Constrained multi-objective optimization of simulated tree pruning with heterogeneous criteria
Damjan Strnad, Štefan Kohek, 2021, izvirni znanstveni članek

Opis: Virtual pruning of simulated fruit tree models is a useful functionality provided by software tools for computer-aided horticultural education and research. It also enables algorithmic pruning optimization with respect to a set of quantitative objectives, which is important for analytical purposes and potential applications in automated pruning. However, the existing studies in pruning optimization focus on a single type of objective, such as light distribution within the crown. In this paper, we propose the use of heterogeneous objectives for discrete multi-objective optimization of simulated tree pruning. In particular, the average light intake, crown shape, and tree balance are used to observe the emergence of different pruning patterns in the non-dominated solution sets.

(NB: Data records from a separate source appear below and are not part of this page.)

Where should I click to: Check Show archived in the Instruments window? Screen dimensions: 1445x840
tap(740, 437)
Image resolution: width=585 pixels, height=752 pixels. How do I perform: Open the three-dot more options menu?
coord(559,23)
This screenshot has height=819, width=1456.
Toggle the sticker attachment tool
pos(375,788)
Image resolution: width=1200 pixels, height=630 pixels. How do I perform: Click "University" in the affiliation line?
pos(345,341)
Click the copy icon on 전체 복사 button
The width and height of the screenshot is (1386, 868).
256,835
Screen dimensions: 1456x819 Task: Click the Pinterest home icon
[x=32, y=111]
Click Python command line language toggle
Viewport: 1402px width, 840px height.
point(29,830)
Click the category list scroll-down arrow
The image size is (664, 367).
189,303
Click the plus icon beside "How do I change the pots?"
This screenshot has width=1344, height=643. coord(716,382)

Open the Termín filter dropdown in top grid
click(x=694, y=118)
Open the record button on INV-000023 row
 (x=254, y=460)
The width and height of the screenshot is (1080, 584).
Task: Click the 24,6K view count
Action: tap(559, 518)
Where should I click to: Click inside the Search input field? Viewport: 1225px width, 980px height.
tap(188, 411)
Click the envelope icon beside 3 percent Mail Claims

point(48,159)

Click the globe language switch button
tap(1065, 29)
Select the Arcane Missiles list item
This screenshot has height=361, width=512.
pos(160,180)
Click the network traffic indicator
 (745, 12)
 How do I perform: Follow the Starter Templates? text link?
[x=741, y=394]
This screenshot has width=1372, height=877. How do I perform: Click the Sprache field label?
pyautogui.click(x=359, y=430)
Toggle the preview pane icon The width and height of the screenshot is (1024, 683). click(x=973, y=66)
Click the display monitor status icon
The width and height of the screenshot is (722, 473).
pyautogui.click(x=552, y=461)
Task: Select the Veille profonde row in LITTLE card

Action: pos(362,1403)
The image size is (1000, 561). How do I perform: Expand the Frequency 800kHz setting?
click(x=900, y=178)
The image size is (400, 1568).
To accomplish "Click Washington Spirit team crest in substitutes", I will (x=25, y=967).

We also propose the use of independent constraint objectives as a new mechanism to confine overfitting of solutions to individual pruning criteria. Finally, we perform the comparison of NSGA-II, SPEA2, and MOEA/D-EAM on this task. The results demonstrate that SPEA2 and MOEA/D-EAM, which use external solution archives, can produce better sets of non-dominated solutions than NSGA-II.
Ključne besede: multi-objective optimization, virtual tree pruning, heterogeneous objectives, constraint objectives, NSGA-II, SPEA2, EuMOEA/D-EAM
Objavljeno v DKUM: 19.06.2025; Ogledov: 0; Prenosov: 0
.pdf Celotno besedilo (5,75 MB)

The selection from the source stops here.